Learning Objectives

Following this session students should be able to:

  • describe the advantages of relational databases
  • normalize data by reducing redundancy
  • create relations across normalized tables
  • understand how to connect to a hosted MySQL database
  • write basic queries including aggregation and join statements

Reading

Lecture Notes

  1. Database Intro
  2. Exploring MySQL
  3. Basic Queries
  4. Aggregation
  5. Joins

Exercises

  1. -- Normalize Data --

    The Nutrient Network is a worldwide, collaborative manipulative experiment being conducted in grasslands on six continents to evaluate the influence of anthropogenic impacts on this major biome. There are over 100 sites which send data to the coordinator, housed at the University of Minnesota.

    These data are compiled and shared with researchers inside and outside the network. When the network was small (~ 6 sites), this was accomplished by passing CSV files around over email. However these data practices do not scale, so a new solution had to be found.

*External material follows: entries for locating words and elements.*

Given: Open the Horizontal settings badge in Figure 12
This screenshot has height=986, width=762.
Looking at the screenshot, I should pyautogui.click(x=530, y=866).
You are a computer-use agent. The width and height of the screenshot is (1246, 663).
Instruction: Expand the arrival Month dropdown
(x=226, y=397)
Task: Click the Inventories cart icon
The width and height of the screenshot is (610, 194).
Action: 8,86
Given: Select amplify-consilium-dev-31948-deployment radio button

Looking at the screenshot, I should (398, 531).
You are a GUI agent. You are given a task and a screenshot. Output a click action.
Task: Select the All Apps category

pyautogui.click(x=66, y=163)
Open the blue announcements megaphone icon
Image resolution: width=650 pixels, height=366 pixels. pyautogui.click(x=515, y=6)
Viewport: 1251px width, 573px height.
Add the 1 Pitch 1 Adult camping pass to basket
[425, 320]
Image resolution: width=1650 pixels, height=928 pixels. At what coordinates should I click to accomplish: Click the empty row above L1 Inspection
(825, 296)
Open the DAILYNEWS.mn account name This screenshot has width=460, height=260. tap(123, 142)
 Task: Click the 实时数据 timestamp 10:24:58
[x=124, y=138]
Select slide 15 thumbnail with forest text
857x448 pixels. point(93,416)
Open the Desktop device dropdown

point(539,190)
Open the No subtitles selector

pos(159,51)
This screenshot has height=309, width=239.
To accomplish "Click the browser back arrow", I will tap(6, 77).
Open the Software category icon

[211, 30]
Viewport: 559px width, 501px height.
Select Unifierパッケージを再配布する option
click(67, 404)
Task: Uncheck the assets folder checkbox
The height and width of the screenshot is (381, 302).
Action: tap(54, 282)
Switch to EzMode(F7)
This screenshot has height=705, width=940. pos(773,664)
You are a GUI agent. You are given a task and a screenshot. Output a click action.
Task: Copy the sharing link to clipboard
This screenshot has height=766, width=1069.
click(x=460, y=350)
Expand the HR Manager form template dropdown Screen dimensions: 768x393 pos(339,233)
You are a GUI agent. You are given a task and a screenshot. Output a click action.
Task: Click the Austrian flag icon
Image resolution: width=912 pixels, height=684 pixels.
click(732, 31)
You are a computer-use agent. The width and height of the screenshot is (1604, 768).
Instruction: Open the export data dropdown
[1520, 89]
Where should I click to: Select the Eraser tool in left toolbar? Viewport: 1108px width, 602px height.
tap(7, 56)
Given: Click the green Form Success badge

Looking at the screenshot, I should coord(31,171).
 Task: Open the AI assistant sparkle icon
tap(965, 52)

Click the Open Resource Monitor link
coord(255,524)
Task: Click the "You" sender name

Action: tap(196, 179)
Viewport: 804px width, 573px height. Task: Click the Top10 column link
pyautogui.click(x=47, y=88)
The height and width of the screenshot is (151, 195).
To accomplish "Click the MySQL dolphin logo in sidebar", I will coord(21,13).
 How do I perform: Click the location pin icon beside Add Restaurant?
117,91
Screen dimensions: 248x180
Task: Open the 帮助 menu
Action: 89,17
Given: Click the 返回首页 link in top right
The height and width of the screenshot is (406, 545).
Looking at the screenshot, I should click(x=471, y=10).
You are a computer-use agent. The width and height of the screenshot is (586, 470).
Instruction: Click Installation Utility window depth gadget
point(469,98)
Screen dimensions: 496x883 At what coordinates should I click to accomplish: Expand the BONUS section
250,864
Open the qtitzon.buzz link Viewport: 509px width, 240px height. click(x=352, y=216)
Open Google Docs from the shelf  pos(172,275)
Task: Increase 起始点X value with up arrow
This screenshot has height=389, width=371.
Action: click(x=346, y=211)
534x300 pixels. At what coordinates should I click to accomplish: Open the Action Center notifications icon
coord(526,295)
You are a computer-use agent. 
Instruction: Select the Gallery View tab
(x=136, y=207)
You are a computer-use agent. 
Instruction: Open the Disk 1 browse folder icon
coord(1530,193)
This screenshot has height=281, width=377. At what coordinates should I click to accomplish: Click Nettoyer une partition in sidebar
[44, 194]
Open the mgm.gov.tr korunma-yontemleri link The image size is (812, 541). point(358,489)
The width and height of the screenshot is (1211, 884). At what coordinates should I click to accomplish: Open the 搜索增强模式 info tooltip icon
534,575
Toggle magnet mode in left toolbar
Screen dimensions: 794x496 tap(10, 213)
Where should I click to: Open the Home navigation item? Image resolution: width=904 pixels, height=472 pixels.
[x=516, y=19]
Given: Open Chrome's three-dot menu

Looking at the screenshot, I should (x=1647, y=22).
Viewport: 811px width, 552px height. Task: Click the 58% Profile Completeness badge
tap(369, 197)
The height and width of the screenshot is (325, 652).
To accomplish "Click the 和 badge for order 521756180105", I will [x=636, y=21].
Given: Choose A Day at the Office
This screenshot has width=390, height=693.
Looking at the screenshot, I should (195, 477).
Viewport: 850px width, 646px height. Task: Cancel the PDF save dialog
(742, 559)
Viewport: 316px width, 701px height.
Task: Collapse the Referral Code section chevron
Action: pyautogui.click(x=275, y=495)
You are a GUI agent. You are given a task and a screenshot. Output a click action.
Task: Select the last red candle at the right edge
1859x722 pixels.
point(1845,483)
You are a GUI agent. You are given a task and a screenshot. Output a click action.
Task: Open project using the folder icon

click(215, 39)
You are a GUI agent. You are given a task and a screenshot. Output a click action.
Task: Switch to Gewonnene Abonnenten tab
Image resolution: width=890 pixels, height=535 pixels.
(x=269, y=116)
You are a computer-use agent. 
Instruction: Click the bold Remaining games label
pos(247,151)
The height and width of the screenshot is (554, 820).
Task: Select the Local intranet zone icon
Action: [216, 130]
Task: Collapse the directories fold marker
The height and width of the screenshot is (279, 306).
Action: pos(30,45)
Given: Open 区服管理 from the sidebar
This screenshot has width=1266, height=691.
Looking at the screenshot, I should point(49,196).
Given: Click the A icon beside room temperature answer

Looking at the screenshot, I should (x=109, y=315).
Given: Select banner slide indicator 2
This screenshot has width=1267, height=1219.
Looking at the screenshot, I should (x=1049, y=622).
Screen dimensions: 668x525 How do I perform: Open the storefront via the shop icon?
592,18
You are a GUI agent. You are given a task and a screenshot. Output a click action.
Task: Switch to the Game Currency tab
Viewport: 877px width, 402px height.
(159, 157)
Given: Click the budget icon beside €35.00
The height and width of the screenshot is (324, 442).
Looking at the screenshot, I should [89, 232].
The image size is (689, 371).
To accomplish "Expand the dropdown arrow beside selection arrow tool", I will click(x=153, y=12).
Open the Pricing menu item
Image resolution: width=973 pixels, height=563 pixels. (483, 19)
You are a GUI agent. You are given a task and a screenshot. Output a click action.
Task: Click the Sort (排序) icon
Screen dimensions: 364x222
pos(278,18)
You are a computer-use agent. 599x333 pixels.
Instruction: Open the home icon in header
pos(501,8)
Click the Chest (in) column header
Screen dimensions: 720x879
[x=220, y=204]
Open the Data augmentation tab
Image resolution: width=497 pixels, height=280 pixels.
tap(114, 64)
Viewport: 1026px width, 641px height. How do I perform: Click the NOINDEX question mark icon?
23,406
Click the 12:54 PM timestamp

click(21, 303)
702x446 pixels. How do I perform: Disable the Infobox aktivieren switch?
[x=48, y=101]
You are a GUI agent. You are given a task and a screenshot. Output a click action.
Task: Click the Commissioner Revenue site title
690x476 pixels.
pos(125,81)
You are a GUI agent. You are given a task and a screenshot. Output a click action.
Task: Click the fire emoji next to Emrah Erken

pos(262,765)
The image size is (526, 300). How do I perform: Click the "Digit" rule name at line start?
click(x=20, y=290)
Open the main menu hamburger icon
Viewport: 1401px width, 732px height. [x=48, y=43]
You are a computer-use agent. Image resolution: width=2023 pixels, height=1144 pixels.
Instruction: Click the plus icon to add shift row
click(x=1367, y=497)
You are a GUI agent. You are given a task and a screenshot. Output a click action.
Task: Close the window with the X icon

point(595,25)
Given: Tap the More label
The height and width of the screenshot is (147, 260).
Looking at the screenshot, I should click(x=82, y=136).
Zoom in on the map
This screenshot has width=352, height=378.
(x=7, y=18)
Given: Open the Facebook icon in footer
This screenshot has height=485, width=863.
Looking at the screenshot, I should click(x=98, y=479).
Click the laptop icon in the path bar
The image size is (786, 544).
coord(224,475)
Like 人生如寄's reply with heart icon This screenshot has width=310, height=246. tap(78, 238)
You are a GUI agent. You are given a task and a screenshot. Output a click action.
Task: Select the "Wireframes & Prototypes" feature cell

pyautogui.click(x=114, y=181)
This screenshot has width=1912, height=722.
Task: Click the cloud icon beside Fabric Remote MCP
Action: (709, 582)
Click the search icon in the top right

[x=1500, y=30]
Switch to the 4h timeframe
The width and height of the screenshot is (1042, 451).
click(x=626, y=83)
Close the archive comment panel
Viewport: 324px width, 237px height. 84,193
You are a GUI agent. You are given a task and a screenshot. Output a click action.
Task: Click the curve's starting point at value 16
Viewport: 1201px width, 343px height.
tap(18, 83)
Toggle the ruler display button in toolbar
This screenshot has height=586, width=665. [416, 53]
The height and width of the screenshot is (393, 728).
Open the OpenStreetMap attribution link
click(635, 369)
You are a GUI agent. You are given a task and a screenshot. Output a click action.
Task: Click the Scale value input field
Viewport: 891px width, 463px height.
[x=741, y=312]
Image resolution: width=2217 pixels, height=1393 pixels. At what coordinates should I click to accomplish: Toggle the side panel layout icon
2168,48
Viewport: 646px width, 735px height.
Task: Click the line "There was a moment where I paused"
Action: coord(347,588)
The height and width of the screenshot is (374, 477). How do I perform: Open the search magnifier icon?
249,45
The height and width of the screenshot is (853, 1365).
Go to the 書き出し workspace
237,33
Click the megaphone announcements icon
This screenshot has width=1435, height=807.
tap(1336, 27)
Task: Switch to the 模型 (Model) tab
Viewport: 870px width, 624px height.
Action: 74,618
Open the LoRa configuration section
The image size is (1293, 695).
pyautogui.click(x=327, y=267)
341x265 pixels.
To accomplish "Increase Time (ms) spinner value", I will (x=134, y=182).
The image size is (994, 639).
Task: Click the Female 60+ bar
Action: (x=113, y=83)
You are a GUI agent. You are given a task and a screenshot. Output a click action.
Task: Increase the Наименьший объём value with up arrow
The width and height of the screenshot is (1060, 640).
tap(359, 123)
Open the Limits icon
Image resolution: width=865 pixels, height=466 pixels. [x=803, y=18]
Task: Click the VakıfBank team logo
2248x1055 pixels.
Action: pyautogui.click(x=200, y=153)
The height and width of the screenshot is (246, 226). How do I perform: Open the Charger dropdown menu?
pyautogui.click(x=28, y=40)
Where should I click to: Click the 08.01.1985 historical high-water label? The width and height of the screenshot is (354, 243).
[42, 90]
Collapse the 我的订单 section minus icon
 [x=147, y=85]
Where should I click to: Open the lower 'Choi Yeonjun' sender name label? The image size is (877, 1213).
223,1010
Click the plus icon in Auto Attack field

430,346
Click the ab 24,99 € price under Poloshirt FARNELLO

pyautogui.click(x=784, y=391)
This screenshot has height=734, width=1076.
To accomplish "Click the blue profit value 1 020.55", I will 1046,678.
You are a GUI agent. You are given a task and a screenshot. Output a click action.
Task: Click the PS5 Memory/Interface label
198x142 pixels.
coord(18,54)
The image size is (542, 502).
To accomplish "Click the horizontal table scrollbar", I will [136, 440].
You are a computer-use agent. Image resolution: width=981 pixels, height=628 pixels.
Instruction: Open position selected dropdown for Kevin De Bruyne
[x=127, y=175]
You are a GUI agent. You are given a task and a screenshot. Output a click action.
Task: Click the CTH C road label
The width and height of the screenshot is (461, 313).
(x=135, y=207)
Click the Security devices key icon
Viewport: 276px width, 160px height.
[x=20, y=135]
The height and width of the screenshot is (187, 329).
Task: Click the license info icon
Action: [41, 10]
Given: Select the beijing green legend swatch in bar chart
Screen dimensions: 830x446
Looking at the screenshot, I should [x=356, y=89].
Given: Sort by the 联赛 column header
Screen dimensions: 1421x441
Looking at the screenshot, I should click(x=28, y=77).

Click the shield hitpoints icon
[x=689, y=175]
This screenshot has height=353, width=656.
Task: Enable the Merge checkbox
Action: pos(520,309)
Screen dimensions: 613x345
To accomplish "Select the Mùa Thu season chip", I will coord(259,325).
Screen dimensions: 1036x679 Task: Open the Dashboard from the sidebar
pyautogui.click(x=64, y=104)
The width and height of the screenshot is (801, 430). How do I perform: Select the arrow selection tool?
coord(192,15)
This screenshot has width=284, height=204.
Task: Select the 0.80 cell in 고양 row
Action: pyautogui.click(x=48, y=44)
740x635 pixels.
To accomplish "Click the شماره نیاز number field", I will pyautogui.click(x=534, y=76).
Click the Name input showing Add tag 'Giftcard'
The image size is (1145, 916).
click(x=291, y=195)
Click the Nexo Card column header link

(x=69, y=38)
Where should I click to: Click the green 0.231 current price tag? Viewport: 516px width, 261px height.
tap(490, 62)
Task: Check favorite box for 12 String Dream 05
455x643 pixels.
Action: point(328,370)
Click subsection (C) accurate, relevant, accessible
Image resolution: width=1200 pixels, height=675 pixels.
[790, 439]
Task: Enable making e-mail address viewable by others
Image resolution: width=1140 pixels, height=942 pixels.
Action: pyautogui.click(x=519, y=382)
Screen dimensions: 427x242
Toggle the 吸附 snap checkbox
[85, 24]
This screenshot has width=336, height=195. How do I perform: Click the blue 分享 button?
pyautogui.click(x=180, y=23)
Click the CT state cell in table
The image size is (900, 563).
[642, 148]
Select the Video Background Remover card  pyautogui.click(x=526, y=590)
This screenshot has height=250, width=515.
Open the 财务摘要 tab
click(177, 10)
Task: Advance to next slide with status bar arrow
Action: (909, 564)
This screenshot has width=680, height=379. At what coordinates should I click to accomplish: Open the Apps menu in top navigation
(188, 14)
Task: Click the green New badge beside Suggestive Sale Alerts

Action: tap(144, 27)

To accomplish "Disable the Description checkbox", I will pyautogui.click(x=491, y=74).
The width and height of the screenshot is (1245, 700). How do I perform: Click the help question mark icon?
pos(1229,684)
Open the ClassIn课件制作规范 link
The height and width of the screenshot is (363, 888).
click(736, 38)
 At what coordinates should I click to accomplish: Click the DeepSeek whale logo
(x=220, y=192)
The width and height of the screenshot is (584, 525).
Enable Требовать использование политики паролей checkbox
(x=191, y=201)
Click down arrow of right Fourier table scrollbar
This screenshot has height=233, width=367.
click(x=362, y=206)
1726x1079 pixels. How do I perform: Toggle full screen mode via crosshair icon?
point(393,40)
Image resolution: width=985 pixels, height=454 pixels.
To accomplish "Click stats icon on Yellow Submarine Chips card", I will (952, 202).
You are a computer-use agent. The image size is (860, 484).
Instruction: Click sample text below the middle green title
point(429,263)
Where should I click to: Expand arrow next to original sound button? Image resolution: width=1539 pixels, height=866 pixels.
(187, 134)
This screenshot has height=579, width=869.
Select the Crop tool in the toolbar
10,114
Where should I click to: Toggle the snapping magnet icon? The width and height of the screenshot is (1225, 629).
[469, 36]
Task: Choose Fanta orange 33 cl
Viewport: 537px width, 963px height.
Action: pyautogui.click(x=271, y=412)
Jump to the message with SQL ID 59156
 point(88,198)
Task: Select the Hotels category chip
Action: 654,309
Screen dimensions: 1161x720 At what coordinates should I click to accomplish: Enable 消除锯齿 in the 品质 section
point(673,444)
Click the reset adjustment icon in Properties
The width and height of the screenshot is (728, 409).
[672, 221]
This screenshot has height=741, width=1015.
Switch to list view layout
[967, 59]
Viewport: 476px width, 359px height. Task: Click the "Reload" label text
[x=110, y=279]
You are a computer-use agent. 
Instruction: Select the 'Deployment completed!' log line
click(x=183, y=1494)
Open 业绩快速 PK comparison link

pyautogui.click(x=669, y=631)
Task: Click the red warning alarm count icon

    As a biological data manager you know that a database might be a good solution to such a collaborative experiment. You are given a CSV and asked to sketch out what a schema would look like, if the data were to be normalized.

    1. Download the dataset of a plot summary of the original six sites in the Nutrient Network in 2008. Scan the columns and data to get a feel for the types of data involved.

    2. Create a schema representation for the “Plot” table. What columns should it hold? What are their types? What relations does it have to other tables and entities?

    3. Lay out the relations between the Plot table and tables you might create to hold data observed in a plot. What columns do these have? How are they related to each other? to the Plot table?

    4. What fields would you be sure to index so that when there are 10 years of data across 100+ sites, your queries can still efficiently return your result?